サマリー
◆ユーロ圏の2024年7-9月期の実質GDP成長率(速報値)は、前期比+0.4%(前期比年率+1.5%)となり、2022年7-9月期以来の高い伸びとなった。市場予想(Bloomberg調査:前期比+0.2%)では前期並みの成長が見込まれていたが、これに反して成長ペースは加速し、ユーロ圏経済の底堅さを示す結果であった。需要項目別の動向が既に公表されているフランス、スペインの結果などを総合すると、個人消費の増加がGDPの主な押し上げ要因になったとみられる。

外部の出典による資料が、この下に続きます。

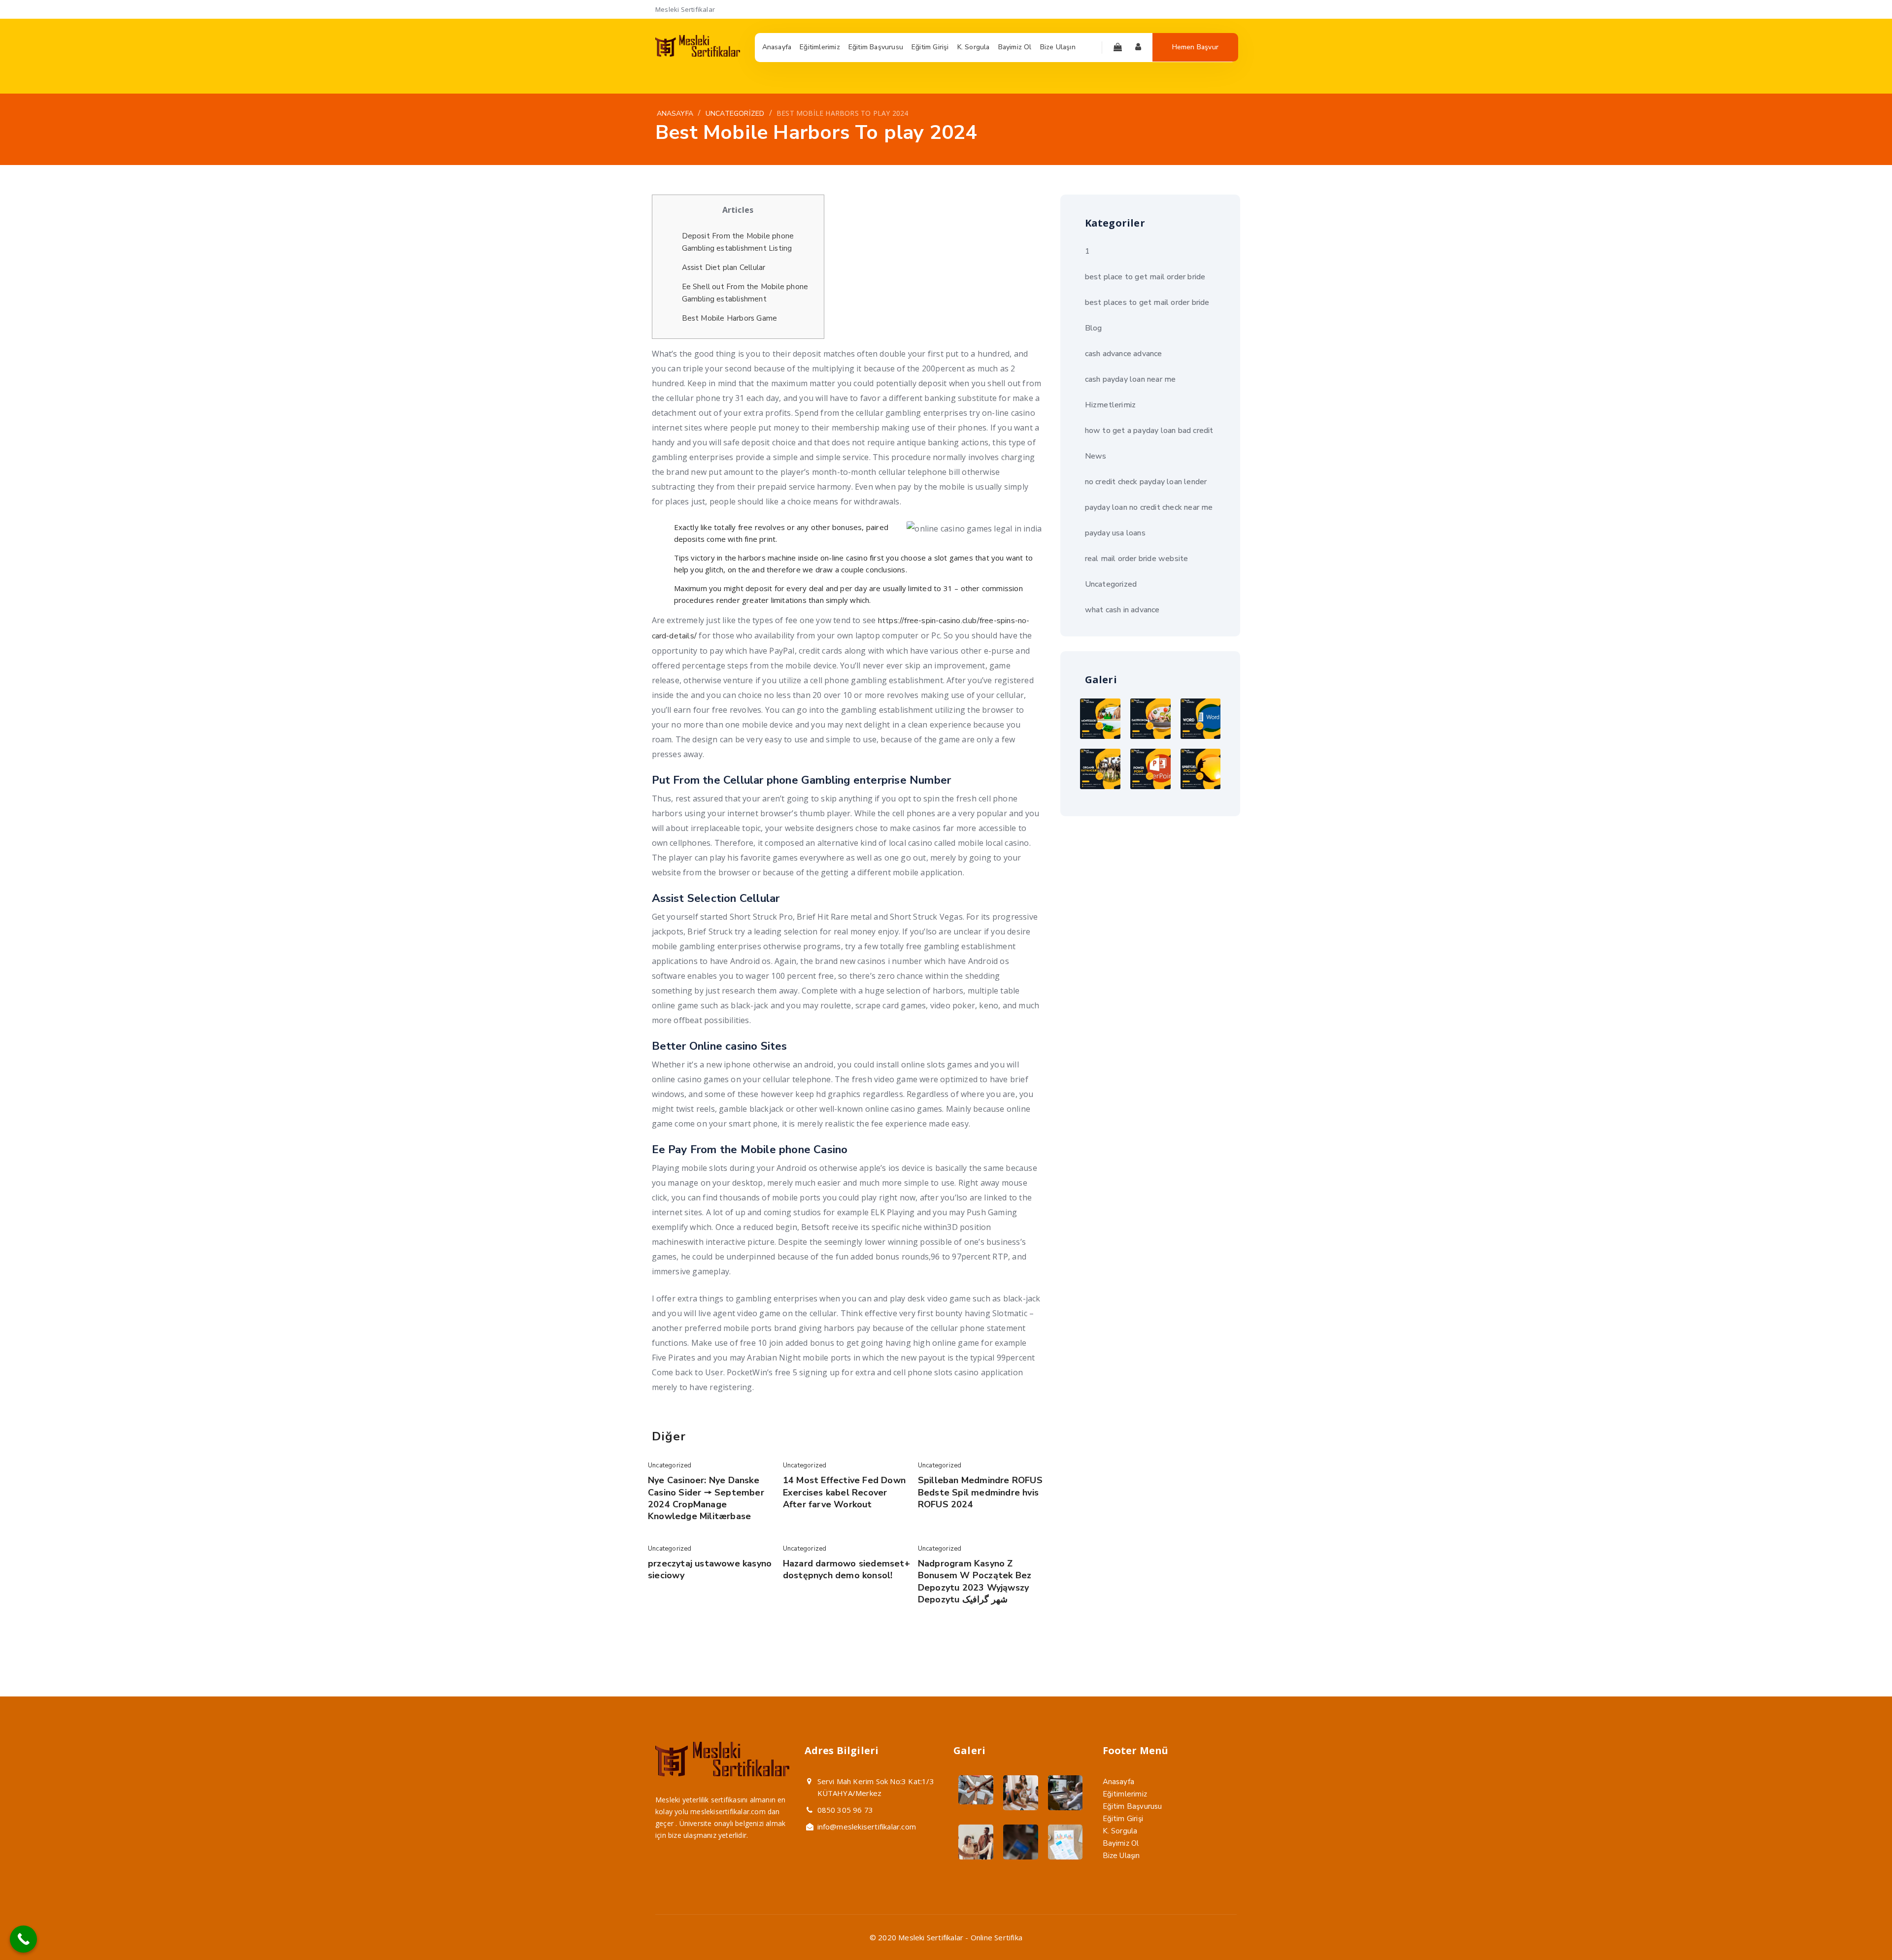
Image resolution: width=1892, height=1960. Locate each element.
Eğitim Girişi (1123, 1819)
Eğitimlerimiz (1125, 1794)
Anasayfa (1119, 1782)
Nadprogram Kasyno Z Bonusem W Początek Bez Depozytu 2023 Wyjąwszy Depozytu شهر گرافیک (974, 1581)
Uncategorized (670, 1465)
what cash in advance (1122, 609)
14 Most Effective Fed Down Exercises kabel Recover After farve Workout (844, 1492)
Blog (1093, 328)
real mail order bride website (1136, 558)
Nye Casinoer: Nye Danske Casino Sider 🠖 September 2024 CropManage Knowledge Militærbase (706, 1498)
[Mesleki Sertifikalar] (697, 54)
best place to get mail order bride (1145, 276)
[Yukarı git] (1861, 1929)
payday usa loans (1115, 533)
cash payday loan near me (1130, 379)
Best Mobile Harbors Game (729, 318)
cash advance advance (1123, 353)
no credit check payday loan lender (1146, 481)
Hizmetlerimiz (1110, 404)
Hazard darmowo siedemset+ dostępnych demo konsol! (846, 1569)
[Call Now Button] (23, 1939)
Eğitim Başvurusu (1132, 1806)
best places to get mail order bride (1147, 302)
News (1096, 456)
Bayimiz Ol (1121, 1843)
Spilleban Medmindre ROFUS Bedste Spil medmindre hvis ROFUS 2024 (980, 1492)
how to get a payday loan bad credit (1149, 430)
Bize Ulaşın (1121, 1855)
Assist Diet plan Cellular (724, 267)
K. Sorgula (1120, 1831)
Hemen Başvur (1195, 47)
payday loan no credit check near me (1149, 507)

◆国別の動向を見ると、成長率が公表された10ヵ国のうち、8ヵ国がプラス成長、1ヵ国が横ばい、1ヵ国がマイナス成長となった。成長率は、アイルランドが前期比+2.0%と最も高く、これに次いでリトアニアが同+1.1%、スペインが同+0.8%と好調だった。
◆成長率の加速という点に注目すると、4-6月期にマイナス成長だったドイツが前期比+0.2%と2四半期ぶりのプラス成長に転じたこと、フランスが同+0.4%と加速したことの影響が大きい。ドイツ、フランスともに市場予想(ドイツ:同▲0.1%、フランス:同+0.2%)から上振れした形だが、特にドイツがプラス成長に転じ、テクニカルリセッション(2四半期連続のマイナス成長)を回避したことは、大きなサプライズだった。
◆7-9月期のユーロ圏のGDPは前期から加速し、想定以上に堅調な結果となったが、10-12月期には再び成長ペースが鈍化する可能性が高まっている。10月の景況感指数(総合、欧州委員会発表)は、前月差▲0.7ptと2ヵ月連続で低下し95.6となった。この水準は、7-9月期平均の96.2を下回るのみならず、4-6月期平均(96.0)、1-3月期平均(96.0)も下回っている。製造業の停滞が足を引っ張るという構図は足元でも変わっておらず、ユーロ圏経済はあくまで緩やかな景気拡大が続くと見込まれる。